• _Problem statement_: Select all lines holding the word "search" from the entries that follow.
Start of Block
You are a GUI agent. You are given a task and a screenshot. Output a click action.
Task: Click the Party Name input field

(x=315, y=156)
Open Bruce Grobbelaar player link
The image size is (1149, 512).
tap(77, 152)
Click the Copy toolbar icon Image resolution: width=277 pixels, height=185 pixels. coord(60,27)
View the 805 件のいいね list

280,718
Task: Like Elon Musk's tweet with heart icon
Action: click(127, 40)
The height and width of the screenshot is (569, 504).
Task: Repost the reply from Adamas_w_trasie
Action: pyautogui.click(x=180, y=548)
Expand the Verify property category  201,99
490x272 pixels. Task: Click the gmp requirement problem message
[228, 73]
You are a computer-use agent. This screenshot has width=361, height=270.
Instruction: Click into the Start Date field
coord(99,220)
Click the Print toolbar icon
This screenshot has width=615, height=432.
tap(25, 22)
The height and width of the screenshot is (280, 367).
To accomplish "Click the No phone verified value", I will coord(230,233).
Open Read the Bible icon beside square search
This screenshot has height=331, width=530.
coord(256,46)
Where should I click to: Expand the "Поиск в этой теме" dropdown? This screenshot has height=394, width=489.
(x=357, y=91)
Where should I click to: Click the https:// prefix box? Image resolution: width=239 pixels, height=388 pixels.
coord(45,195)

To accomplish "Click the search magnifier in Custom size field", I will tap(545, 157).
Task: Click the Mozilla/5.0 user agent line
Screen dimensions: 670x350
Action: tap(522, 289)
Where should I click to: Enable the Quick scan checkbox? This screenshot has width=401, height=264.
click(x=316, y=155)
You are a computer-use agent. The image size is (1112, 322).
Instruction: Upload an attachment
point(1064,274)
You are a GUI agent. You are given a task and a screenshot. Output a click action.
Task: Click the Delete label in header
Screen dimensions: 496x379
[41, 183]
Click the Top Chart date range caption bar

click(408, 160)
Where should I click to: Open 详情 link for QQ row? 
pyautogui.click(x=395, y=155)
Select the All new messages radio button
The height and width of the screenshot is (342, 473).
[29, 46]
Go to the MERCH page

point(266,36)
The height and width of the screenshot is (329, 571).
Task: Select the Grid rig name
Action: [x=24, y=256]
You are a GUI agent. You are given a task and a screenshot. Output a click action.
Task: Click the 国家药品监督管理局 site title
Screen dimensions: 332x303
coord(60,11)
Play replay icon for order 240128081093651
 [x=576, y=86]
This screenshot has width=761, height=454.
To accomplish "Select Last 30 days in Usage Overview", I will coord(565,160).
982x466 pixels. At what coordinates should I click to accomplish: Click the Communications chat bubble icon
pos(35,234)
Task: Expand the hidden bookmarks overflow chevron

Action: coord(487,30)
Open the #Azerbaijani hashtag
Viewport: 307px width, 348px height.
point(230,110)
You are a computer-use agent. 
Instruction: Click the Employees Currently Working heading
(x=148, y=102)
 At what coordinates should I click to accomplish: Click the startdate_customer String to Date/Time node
End of Block
• _Response area_:
Open Read the Bible icon beside square search
To accomplish "Click the search magnifier in Custom size field", I will tap(545, 157).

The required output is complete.